How does JSONDecoder.decode() determine data's encoding (e.g. utf-8, utf-16, etc.)?

rayx · November 6, 2021, 7:29am

The second argument of JSONDecoder.decode() is of Data type. Since the data is read from file or network, it can be in different encoding formats. But the method doesn't provide an argument to specify the encoding format. I wonder how it determines that? SE-0167 didn't discuss this. Could it be that the Data type (or NSData) can provide encoding information? But I don't find such APIs in their docs.

I did an experiment with a few random encodings in the code below. I found .utf8, .utf16, .windowsCP1250 worked fine, but .utf32 caused Swift.DecodingError.dataCorrupted error.

struct GroceryProduct: Codable {
    var name: String
    var points: Int
    var description: String?
}

let json = """
{
    "name": "Durian",
    "points": 600,
    "description": "A fruit with a distinctive scent."
}
""".data(using: .utf8)!
// Experiment: change .utf8 to .utf16, .utf32, and .windowsCP1250

let decoder = JSONDecoder()
let product = try decoder.decode(GroceryProduct.self, from: json)

print(product.name)

Also, JSONEncoder.encode() doesn't provide an option for encoding format. Does that mean it's supposed to generate utf-8 output only? Not that this is an issue, I'm just trying to understand it.

Jon_Shier · November 6, 2021, 8:32am

By definition JSON is only UTF-8. Any other encoding is invalid if it doesn’t happen to align with it.

Martin · November 6, 2021, 8:49am

The current JSON standard RFC 8259 (from 2017) requires that

JSON text exchanged between systems that are not part of a closed ecosystem MUST be encoded using UTF-8.

The older RFC 7159 (from 2013) and RFC 7158 (from 2013) only stated that

JSON text SHALL be encoded in UTF-8, UTF-16, or UTF-32. The default
encoding is UTF-8, and JSON texts that are encoded in UTF-8 are
interoperable in the sense that they will be read successfully by the
maximum number of implementations; there are many implementations
that cannot successfully read texts in other encodings (such as
UTF-16 and UTF-32).

I had tested this a while ago, and it seems that (at least on the Apple platforms where JSONSerialization from the Foundation library is used internally), JSONDecoder correctly detects UTF-8, and also UTF-16 and UTF-32 with byte order marker, e.g. .utf32BigEndian.

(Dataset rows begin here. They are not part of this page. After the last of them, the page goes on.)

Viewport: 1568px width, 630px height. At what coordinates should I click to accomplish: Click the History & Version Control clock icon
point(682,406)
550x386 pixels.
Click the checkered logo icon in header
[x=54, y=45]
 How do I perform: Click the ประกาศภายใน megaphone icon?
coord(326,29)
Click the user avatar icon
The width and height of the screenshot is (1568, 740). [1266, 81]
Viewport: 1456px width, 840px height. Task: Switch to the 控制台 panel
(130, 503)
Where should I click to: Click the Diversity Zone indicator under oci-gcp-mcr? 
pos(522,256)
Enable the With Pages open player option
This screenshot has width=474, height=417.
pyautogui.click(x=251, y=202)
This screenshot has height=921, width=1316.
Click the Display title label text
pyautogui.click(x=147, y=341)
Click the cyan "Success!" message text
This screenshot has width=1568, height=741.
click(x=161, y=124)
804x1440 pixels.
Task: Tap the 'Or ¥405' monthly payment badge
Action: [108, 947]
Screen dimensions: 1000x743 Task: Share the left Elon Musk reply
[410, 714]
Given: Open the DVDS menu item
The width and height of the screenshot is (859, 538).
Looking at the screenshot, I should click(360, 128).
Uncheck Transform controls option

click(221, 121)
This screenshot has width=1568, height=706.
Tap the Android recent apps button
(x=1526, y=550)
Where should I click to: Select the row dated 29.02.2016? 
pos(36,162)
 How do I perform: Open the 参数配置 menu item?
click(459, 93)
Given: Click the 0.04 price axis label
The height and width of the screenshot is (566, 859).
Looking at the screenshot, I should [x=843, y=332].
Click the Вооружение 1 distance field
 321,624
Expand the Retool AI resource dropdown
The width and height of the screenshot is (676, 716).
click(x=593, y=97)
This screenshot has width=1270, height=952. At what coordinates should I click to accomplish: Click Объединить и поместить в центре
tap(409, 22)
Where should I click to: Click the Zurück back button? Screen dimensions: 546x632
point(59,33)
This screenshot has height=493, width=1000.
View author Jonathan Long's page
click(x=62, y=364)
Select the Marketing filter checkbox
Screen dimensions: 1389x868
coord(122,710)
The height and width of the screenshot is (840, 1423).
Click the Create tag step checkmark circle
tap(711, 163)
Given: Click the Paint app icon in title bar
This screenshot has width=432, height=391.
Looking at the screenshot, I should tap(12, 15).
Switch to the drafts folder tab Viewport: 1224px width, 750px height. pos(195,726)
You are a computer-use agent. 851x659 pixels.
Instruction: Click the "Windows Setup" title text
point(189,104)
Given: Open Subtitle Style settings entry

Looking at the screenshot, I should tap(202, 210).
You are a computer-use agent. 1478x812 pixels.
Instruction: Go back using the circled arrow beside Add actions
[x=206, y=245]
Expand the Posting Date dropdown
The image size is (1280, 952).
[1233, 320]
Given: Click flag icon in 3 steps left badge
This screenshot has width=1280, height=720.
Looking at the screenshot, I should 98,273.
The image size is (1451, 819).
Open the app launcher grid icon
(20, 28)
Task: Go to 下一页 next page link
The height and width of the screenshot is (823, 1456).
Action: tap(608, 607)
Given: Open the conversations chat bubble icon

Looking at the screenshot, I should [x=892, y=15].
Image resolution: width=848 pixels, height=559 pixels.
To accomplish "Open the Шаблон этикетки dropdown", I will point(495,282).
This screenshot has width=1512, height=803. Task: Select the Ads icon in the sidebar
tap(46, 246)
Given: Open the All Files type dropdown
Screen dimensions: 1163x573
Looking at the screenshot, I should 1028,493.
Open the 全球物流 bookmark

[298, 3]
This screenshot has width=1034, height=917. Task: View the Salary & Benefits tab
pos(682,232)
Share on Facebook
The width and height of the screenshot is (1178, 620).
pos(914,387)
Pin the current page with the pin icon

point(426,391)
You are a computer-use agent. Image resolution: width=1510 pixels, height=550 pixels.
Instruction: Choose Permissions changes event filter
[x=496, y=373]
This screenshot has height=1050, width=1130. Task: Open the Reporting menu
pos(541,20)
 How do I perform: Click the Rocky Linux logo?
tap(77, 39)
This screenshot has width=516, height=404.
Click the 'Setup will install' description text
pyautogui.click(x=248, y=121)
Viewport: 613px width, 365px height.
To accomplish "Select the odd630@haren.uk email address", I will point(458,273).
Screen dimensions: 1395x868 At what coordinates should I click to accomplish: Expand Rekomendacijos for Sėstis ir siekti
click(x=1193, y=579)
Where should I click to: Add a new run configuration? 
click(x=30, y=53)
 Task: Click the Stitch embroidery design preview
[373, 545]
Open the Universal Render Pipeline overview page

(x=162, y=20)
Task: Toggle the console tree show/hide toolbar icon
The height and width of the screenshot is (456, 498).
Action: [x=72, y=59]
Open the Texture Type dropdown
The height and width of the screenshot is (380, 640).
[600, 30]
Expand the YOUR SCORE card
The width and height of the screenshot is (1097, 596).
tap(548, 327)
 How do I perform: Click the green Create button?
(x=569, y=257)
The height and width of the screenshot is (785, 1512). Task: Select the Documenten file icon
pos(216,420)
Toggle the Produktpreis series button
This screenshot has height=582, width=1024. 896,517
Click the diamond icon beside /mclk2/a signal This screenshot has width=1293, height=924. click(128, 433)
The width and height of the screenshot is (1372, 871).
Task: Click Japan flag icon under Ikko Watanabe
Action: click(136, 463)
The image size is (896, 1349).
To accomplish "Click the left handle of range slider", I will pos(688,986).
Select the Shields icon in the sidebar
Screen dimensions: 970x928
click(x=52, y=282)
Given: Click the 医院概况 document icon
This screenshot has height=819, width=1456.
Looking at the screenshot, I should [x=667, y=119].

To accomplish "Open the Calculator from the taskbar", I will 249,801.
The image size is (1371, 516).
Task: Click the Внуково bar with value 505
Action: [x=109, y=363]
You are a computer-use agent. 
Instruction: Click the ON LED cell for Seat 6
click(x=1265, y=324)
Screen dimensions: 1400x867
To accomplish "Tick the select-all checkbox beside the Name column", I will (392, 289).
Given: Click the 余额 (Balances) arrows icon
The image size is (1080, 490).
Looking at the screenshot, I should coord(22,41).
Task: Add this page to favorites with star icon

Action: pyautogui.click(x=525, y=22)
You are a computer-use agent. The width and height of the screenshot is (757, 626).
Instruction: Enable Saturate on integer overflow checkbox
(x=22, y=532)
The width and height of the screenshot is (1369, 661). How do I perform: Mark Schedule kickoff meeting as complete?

But I did not find that documented. It may also be different on non-Apple platforms.

I think that .windowsCP1250 worked in your example only by chance because it is very similar (or identical?) to UTF-8 for ASCII characters. If you change the string to "Düriän" then it will fail.

rayx · November 6, 2021, 8:56am

Thanks @Martin and @Jon_Shier. I also searched in RFC but used an outdated version

Yes, indeed!

rayx · November 6, 2021, 9:06am

I also thought the implementation might try to detect encoding and that's the reason why I asked. I know that's possible because there are a few commands (e.g. enca and file) doing this on Linux and they work quite well.

Martin · November 6, 2021, 12:28pm

It is not entirely correct what I said. First, .utf16 and .utf32 prepend a byte order marker (BOM), whereas .utf16BigEndian and friends do not.

Second, from the source code at swift-corelibs-foundation/JSONSerialization.swift at main · apple/swift-corelibs-foundation · GitHub one can see that JSONSerialization is supposed to detect not only UTF-8, but also UTF-16 and UTF-32 with and without BOM.

This does in fact work in my tests (on macOS and Ubuntu), with the exception of .utf32 (UTF-32 with BOM). For some reason, data starting with FF FE 00 00 seems not to be detected as little endian UTF-32.